To the strangers of the south, everything has a worth, even worth itself. They call this ‘Money’: with it, nothing else becomes sacred. Everything gains a price- food, water, services, lives, land, even success or failure becomes wrested from any perception of fate. Somewhere along the way, it seems these prices went wrong. Taking worth from the planet, draining it of life and exchanging it for synthetic fakes, establishing further lies to seal the deed. The money can only evaporate, burn, or be stolen if its imagined to be there in the first place. None of it even has to be necessary to live. There is no earning food, or keep. No payments are made in home, in belonging. Only money, only in the exchange of abstract wealth.
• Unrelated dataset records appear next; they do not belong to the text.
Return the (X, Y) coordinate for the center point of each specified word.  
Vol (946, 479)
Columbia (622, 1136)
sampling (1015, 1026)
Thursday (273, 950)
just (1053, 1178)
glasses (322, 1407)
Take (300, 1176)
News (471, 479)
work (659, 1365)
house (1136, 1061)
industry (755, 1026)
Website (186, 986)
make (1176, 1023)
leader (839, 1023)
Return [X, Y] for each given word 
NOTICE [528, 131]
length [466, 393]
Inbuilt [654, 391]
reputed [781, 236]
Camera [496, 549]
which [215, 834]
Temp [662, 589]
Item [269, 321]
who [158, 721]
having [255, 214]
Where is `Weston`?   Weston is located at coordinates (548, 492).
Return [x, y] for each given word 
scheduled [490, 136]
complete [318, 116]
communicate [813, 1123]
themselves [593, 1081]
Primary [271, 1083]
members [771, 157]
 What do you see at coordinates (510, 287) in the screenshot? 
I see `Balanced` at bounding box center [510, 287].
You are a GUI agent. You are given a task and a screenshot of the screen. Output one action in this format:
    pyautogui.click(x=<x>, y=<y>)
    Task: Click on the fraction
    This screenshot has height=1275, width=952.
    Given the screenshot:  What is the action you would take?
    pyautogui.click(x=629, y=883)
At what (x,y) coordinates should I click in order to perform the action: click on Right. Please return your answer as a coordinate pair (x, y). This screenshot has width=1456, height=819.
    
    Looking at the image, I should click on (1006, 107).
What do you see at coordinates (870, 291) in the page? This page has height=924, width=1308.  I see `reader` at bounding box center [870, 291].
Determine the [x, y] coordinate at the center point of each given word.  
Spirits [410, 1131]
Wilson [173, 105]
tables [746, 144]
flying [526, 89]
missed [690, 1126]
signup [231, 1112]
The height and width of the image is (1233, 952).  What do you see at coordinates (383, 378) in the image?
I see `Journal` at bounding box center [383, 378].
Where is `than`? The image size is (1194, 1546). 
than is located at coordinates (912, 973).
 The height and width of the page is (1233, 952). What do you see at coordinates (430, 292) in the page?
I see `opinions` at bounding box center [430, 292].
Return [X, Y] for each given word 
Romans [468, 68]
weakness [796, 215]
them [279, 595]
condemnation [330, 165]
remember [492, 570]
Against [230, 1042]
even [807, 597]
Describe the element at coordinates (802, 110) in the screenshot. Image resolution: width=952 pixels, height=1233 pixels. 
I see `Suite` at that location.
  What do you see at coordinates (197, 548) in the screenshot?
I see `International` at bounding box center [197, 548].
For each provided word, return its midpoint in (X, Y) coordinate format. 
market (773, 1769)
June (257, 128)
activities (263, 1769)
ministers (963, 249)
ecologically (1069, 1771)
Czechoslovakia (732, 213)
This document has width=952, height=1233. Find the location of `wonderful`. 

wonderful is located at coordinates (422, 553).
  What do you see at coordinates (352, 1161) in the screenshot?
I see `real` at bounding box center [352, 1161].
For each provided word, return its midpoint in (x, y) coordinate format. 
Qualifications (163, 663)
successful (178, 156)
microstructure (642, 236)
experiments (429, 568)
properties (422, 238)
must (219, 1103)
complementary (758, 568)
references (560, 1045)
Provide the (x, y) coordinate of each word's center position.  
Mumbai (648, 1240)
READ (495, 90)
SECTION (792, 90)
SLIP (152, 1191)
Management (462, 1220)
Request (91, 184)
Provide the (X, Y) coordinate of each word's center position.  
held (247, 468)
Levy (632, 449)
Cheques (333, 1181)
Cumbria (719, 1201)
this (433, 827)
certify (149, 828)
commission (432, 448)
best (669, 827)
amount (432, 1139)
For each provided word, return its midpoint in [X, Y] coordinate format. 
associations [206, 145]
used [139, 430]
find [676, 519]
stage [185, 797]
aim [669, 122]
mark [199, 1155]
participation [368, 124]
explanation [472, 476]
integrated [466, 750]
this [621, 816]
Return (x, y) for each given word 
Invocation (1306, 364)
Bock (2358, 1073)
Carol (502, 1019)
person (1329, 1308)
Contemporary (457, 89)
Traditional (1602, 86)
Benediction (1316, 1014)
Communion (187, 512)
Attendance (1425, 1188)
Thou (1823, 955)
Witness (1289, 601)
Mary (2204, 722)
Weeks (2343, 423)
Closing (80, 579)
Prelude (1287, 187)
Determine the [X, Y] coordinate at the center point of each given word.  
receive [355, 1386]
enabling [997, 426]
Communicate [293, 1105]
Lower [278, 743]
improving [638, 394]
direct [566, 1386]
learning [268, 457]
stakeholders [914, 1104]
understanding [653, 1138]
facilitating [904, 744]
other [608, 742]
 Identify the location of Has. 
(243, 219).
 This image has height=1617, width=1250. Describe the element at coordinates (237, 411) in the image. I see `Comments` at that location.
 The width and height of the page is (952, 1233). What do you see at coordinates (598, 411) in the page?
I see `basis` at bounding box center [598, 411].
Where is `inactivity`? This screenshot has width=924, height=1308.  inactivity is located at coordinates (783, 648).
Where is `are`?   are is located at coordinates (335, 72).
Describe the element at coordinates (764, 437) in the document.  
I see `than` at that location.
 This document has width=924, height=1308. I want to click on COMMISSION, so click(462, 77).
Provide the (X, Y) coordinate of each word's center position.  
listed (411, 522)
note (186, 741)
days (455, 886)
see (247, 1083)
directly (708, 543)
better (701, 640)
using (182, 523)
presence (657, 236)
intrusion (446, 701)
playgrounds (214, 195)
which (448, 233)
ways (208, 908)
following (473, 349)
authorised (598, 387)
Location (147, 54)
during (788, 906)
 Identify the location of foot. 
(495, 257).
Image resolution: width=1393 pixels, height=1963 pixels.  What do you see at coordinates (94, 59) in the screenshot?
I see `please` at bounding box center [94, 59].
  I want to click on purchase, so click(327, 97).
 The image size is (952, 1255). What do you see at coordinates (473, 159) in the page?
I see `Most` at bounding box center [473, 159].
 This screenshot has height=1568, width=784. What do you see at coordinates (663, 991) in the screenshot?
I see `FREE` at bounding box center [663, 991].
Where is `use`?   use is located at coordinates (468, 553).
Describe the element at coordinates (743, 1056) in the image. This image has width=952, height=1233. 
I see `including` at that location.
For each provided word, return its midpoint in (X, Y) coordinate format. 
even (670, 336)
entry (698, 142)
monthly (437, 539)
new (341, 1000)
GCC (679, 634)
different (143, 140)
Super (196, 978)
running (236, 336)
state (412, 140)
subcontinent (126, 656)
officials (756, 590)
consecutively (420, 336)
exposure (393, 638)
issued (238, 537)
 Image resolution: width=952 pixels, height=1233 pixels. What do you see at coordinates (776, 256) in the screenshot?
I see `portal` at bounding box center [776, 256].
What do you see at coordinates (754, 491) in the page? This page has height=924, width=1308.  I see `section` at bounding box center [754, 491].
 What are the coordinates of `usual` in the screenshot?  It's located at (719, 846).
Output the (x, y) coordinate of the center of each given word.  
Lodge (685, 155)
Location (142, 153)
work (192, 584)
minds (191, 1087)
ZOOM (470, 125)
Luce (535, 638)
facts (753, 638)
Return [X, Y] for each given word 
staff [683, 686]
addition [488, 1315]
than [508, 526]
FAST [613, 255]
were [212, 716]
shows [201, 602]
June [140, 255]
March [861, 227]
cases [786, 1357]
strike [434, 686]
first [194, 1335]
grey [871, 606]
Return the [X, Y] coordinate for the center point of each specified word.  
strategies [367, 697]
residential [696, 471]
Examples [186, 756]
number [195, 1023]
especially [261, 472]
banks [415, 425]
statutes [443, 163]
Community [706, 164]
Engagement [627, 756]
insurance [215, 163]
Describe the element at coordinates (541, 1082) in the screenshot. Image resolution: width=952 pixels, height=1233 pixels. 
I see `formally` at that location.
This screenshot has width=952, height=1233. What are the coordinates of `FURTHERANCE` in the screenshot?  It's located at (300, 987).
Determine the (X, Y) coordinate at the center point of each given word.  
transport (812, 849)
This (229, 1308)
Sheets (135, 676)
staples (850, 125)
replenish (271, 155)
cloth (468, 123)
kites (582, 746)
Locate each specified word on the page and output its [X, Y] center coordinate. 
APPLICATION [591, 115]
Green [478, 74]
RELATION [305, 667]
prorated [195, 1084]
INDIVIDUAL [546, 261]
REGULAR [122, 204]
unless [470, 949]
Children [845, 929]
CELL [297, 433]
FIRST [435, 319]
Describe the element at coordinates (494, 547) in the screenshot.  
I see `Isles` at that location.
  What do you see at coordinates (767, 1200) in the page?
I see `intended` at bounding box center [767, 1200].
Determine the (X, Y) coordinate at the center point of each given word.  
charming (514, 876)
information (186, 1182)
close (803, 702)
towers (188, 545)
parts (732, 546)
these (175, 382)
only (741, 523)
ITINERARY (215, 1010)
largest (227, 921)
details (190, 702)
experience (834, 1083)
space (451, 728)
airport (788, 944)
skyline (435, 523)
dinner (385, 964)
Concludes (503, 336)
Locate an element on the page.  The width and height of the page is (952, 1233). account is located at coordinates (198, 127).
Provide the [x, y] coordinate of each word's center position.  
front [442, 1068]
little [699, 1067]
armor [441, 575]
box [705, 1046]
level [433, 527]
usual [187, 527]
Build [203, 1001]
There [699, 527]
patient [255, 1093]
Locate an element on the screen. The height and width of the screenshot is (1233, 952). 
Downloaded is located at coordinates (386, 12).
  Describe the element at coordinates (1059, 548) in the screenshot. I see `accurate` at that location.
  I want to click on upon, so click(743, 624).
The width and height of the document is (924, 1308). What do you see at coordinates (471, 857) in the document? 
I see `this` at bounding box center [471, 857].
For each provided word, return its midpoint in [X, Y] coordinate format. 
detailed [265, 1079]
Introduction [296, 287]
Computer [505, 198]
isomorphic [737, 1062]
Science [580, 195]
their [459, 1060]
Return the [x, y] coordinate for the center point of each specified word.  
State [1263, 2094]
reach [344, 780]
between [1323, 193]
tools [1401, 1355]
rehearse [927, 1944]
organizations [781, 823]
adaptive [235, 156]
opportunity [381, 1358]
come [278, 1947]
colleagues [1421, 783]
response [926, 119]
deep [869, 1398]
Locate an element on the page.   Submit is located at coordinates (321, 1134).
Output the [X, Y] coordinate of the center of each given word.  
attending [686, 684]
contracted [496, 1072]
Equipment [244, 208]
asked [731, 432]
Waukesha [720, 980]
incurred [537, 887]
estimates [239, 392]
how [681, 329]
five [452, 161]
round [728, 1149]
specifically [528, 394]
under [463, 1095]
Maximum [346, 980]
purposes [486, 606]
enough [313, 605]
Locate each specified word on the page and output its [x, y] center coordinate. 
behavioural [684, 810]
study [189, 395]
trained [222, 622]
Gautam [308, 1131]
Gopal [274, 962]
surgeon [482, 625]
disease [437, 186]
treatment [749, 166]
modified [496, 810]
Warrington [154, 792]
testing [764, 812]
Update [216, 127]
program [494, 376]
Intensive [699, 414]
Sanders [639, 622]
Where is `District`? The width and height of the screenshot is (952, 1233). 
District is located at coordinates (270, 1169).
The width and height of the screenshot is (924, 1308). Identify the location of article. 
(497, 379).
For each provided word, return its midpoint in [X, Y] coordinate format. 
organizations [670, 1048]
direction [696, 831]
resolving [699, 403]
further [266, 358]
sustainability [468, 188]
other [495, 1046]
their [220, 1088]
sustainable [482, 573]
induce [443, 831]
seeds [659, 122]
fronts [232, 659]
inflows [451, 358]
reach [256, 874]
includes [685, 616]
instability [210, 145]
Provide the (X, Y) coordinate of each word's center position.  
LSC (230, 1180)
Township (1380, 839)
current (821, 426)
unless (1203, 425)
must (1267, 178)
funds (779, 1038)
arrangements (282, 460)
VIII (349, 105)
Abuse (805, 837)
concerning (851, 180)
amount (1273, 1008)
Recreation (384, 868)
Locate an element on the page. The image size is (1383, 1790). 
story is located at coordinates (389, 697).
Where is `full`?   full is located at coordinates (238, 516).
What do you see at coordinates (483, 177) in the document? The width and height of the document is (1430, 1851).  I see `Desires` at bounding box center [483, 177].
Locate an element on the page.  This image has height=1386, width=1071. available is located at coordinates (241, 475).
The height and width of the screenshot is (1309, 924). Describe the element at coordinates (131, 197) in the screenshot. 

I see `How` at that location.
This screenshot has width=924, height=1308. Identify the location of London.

Even now, the fisher can barely imagine how many more of these are being made, left, washed and carried throughout the world. More than can ever be managed, more than there ever should have been. Steadily, slowly and surely, a film of glossy plastic is encrusting the seas, lurking in wait to cling to anything unfortunate enough to catch. Refusing to let go, it will be here forever, strangling, choking.

The mariner sighs. They pick up the bedraggled bag, crushing it into a pocket of the parka, and pack up their line. Sometimes the sins of others must be borne by everyone.

It has been a bad catch, this time. But the fisherman has much of it to spare- they are here forever.

At the twilight of the world, where everything ends up, sooner or later.